## Tugas dan Latihan
• a. Terjemahkan kalimat dari berita tentang verifikasi informasi hoax ini ke dalam bahasa Inggris: "Upaya verifikasi merupakan solusi tepat untuk menangkal berita atau informasi hoax yang marak akhir-akhir ini."
• b. Teruskan berita tentang verifikasi informasi hoax ini dari bagian tempat teks itu berhenti.

## Halaman
────────────────

PANDEGLANG,MENARA62.COM-Para jurnalis harus benar-benar mampu melakukan verifikasi terhadap informasi yang didapatkan, sebelum disebarluaskan kepada masyarakat luas melalui medianya. Upaya verifikasi merupakan solusi tepat untuk menangkal berita atau informasi hoax yang marak akhir-akhir ini.
“Harusnya upaya verifikasi dapat dilakukan oleh semua pihak, baik itu para narasumber maupun para jurnalis,” kata Direktur UKW (Uji Kompetensi Wartawan) PWI (Persatuan Wartawan Indonesia) Pusat, Dr Usman Yatim, di sela penutupan UKW se-Provinsi Banten di Pandeglang, Sabtu (28/1).
Menurut Usman Yatim, berita atau informasi hoax memang sangat meresahkan banyak pihak karena isinya mengandung fitnah, adu domba, ujaran kebencian dan tidak mengandung fakta atau fakta dan opini dicampuraduk. Upaya pemerintah, seperti dilakukan Polri dan Kementerian Informasi dan Komunikasi RI, dengan melakukan penindakan terhadap pelaku serta menutup media online, boleh jadi mengurangi berita hoax, namun akan tetap saja isu hoax berkembang luas.
“Selagi isu-isu berkembang tidak dilaukan verifikasi, baik oleh narasumber dan apalagi media membiarkan isu itu meluas, informasi hoax, terutama lewat medsos akan terus berkembang,” ujar dosen Fikom Universitas Moestopo ini.

────────────────

## Data Tersimpan
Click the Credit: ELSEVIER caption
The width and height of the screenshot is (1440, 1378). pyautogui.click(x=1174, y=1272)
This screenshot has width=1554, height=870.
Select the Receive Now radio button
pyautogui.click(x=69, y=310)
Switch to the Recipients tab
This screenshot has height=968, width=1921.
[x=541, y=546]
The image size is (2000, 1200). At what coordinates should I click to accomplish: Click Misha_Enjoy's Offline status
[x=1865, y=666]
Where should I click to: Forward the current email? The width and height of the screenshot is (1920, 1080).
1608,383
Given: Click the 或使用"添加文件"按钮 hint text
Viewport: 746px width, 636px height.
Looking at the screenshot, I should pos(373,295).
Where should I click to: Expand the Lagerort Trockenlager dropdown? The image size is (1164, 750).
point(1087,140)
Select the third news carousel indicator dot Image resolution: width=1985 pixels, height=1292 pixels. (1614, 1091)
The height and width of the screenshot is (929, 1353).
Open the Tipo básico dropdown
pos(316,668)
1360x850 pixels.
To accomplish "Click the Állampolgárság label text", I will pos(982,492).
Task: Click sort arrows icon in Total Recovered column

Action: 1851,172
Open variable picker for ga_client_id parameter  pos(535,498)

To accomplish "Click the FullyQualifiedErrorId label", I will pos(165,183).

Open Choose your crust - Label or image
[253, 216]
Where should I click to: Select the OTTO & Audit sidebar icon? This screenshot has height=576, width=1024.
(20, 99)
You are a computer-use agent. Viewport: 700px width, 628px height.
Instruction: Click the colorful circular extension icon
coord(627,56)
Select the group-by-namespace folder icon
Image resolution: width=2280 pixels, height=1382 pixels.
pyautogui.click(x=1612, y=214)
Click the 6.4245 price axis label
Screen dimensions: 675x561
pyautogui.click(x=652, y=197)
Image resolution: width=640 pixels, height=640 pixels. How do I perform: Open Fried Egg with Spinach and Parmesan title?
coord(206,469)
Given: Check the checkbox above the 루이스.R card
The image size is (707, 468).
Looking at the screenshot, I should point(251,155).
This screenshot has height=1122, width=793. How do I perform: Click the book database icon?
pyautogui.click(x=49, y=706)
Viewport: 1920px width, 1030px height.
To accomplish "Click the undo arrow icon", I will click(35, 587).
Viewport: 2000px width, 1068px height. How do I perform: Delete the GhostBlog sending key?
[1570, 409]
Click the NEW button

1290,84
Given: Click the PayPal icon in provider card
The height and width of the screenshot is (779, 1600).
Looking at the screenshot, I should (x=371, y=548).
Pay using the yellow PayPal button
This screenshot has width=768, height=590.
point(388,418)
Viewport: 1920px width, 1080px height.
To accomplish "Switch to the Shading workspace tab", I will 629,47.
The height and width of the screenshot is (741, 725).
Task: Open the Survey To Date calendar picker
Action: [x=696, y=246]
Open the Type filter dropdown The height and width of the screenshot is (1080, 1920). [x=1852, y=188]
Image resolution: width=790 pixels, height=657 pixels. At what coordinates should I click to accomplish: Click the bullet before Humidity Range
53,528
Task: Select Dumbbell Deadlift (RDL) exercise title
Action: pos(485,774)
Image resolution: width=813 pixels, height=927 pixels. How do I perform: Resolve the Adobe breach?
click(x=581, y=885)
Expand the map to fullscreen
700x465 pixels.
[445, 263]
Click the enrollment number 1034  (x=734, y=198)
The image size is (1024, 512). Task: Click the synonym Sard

────────────────

## Jawaban Tertulis
• a. Verification efforts are the right solution for countering the hoax news and information that has been rampant lately.

• b.
Usman mengatakan, jurnalistik verifikasi, mencari tahu duduk persoalan sesungguhnya terhadap isu yang berkembang, paling tidak melakukan sajian informasi yang berimbang, dapat menangkal informasi hoax. Paling tidak para korban berita hoax harus dapat mengklarifikasi, membantah, menyampaikan informasi yang sebenarnya dari informasi hoax yang berkembang.
“Saya lihat isu-isu yang dituding hoax, masih banyak yang simpang siur. Contohnya, isu komunisme, Cina, intoleransi, masih banyak yang belum diverifikasi para jurnalis. Masalahnya, boleh jadi narasumber juga seolah seperti tidak menginginkannya,” ujar Usman Yatim.
Saat menutup UKW PWI Banten itu, Usman Yatim mengharapkan para wartawan benar-benar memahami makna kompetensi yang menyangkut sikap, pengetahuan dan ketrampilan. “Wartawan kompeten, harus punya sikap, memahami dan mempraktikkan nilai-nilai yang ada pada Kode Etik Jurnalistik, seperti independensi, beritanya akurat, berimbang dan tidak beritikat buruk. Pengetahuan artinya insan pers harus update terhadap informasi, banyak belajar karena dia adalah pekerja intelektual. Soal trampil, paling utama adalah kemampuannya dalam menulis, sajian produk jurnalistik harus handal,” ujar Usman Yatim.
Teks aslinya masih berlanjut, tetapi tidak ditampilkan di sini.